- **WORK REQUIRED**: Copy out the lines below word for word, leaving out the pictures.
-- SOURCE MATERIAL start --
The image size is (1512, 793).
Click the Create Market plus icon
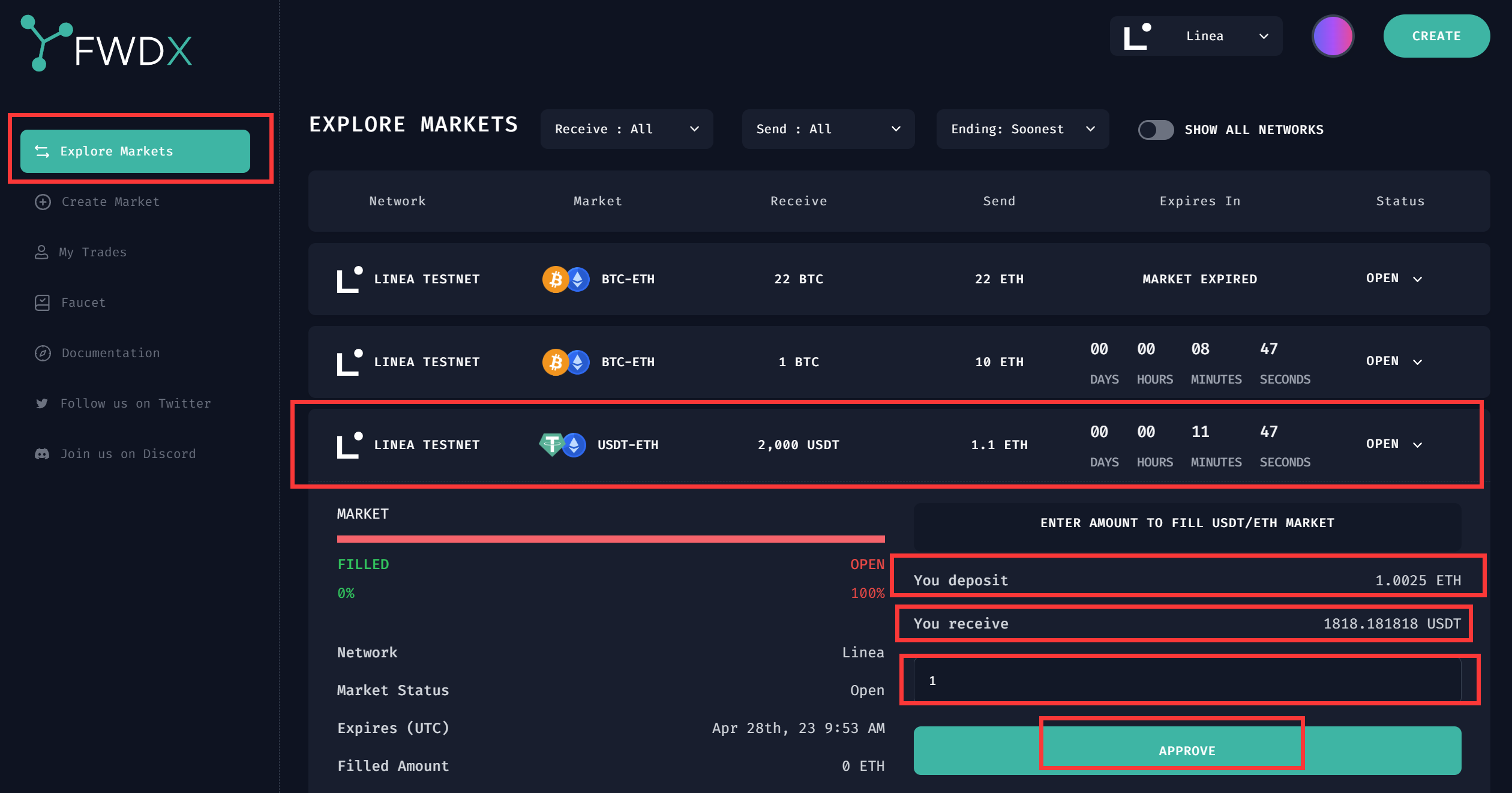tap(43, 202)
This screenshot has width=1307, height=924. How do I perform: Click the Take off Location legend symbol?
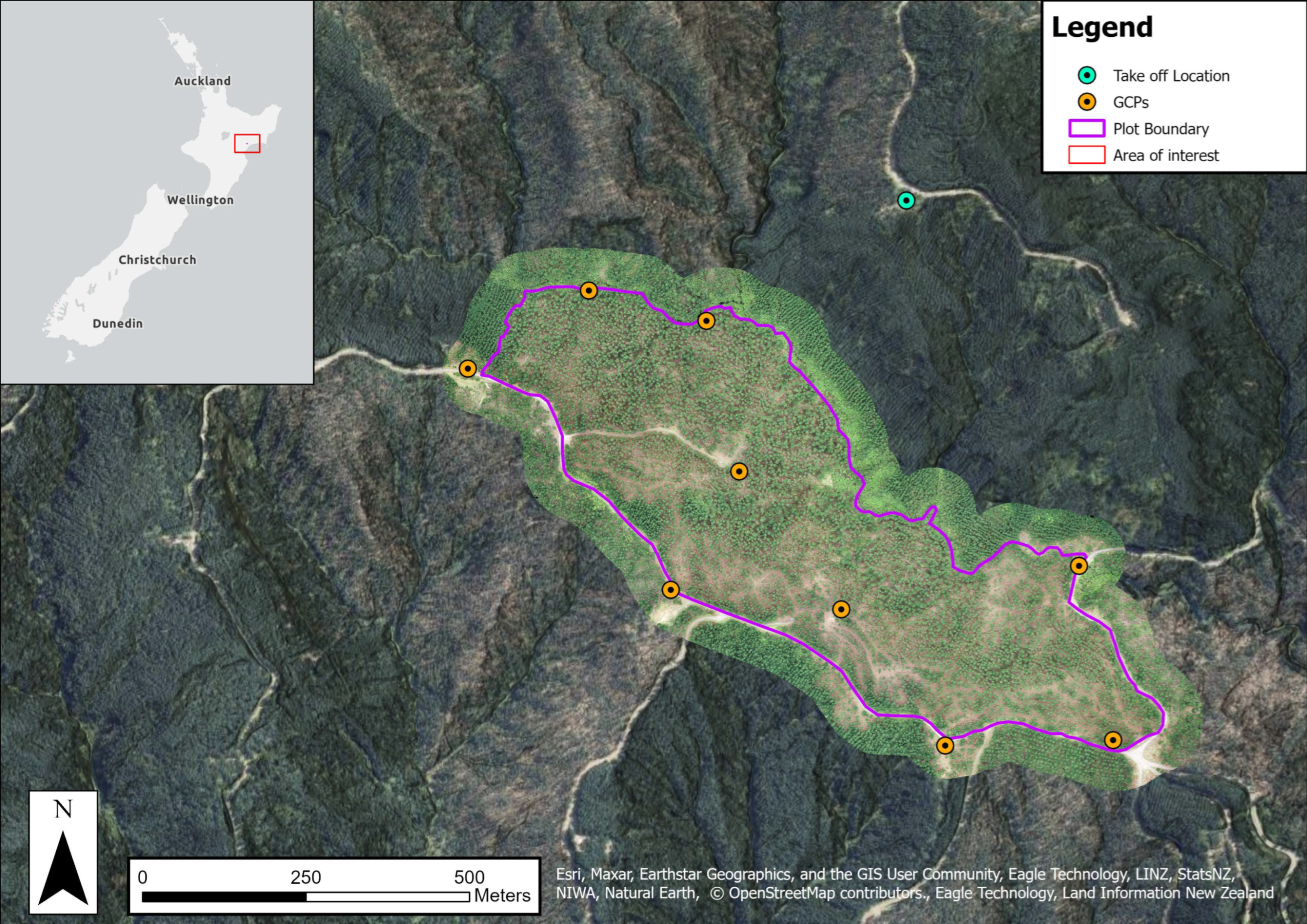(1087, 76)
-- SOURCE MATERIAL end --
- **SOLUTION FOR THIS TASK**:
The image size is (1512, 793).
Click the Create Market plus icon
tap(43, 202)
This screenshot has width=1307, height=924. How do I perform: Click the Take off Location legend symbol?
(1087, 76)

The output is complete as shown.